Description of problem: We are having trouble with eclipse-che deployments on us-east-2 after 3.6 upgrade. Specifically issues with pods being scaled down to 0 immediately after deployment. We are unsure what is the direct cause of the issue, if it is something in che that 3.6 treats with more scrutiny or something more directly related to openshift. Clayton, Justin and Matt were on a call with a few OSIO people and have more background on this issue. Requesting clayton, amisevsk to supplement with deployment config and other relevant details Version-Release number of selected component (if applicable): OpenShift Master: v3.6.173.0.5 (online version 3.5.0.20) Kubernetes Master: v1.6.1+5115d708d7 How reproducible: Steps to Reproduce: 1. 2. 3. Actual results: Expected results: Additional info:
Recorded the changes when one of these was created: 1. CREATE initial create 2. UPDATE no-op update (no idea who, no status data) 3. UPDATE scaled from 1 -> 0 (very rapidly, probably a controller of some form) 4. UPDATE deployment controller updates status with the result from #2 Afterwards I observe that the RS is set to scale 0. We also validated a pod is briefly created (from step 2) before being removed (by the controller). There are two primary problems: 1. something is scaling to 0 immediately - is this part of OSIO, or is it the deployment controller gone rogue 2. the deployment controller never updates the status of the deployment to reflect that it is scaled to zero (which seems like a bug)
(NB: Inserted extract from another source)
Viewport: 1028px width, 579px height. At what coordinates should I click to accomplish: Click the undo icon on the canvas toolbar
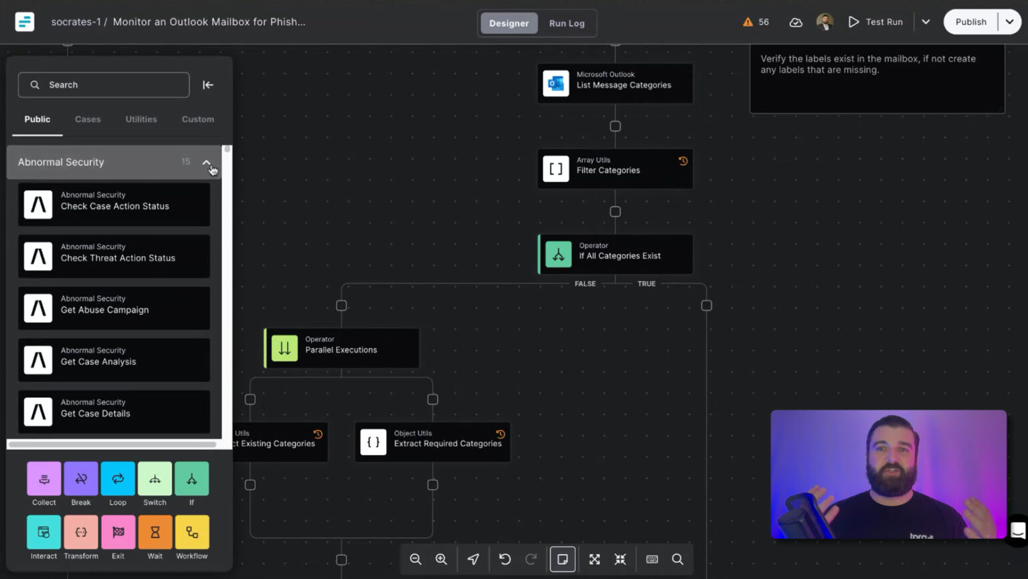[505, 559]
Additional data we need: 1. When creating the same deployment in a completely different context, do we still observe the same scale to zero (basically identify whether this is a cluster problem, a deployment controller problem, or a rogue user-provided controller problem) Investigations: 1. Why do we get two events - create, then no-op? Is this the controller checking in but not setting status? Another controller? the client?
Created attachment 1313835 [details] Sequence of writes observed via watch to the deployment
as a data point, the same deployment run in the same way was tried on OCP 3.5 earlier today, and had no problems ( the replica scales to 1, and brings up the service ). Looking at the replica set, the deployment for it - they both specify replaces:1 at time of creation and remain at 1 through the life of the app.
Also, need a user to investigate whether setting Deployment scale to 1 after the system has settled, what is the outcome on both deployment status and the underlying RS?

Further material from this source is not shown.